▶ **What to work on**:
Copy, from the data below, each line that has the word "computer".

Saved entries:
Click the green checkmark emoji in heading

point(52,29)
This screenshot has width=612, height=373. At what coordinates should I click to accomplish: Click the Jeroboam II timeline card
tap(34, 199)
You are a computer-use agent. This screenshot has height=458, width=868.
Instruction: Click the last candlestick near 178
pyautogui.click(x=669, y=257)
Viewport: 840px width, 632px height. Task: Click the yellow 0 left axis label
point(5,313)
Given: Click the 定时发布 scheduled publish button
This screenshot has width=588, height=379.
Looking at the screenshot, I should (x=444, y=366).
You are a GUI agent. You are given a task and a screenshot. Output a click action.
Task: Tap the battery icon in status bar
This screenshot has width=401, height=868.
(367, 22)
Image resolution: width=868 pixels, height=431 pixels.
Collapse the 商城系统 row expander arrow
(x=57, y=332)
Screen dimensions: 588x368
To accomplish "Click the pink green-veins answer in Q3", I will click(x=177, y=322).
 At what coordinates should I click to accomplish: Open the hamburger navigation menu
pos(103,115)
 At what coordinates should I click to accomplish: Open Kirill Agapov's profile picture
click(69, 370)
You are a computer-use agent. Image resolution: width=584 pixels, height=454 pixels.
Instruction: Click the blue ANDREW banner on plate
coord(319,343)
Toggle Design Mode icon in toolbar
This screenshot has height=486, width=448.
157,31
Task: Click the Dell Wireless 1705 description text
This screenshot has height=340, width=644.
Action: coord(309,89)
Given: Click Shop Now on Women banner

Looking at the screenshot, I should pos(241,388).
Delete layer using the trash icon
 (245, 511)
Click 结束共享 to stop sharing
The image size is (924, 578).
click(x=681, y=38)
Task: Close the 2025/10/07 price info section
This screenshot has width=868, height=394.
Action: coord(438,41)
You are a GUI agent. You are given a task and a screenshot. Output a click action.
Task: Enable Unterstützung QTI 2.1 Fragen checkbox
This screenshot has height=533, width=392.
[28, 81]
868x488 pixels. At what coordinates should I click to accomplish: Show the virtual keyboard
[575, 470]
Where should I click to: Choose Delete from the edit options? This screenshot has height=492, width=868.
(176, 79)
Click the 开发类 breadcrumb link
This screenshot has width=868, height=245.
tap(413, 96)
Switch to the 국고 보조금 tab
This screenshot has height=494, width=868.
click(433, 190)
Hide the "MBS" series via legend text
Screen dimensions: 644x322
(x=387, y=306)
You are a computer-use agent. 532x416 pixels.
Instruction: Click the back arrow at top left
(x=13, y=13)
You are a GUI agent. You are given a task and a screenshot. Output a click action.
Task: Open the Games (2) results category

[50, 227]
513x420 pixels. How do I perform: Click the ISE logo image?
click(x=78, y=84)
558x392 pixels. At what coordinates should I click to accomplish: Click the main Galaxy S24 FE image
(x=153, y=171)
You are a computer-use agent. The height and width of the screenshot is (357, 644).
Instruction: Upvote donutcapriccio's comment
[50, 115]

▶ **Answer space**:
You are a computer-use agent. This screenshot has height=458, width=868.
You are a computer-use agent. Image resolution: width=584 pixels, height=454 pixels.
You are a computer-use agent. 532x416 pixels.
You are a computer-use agent. The height and width of the screenshot is (357, 644).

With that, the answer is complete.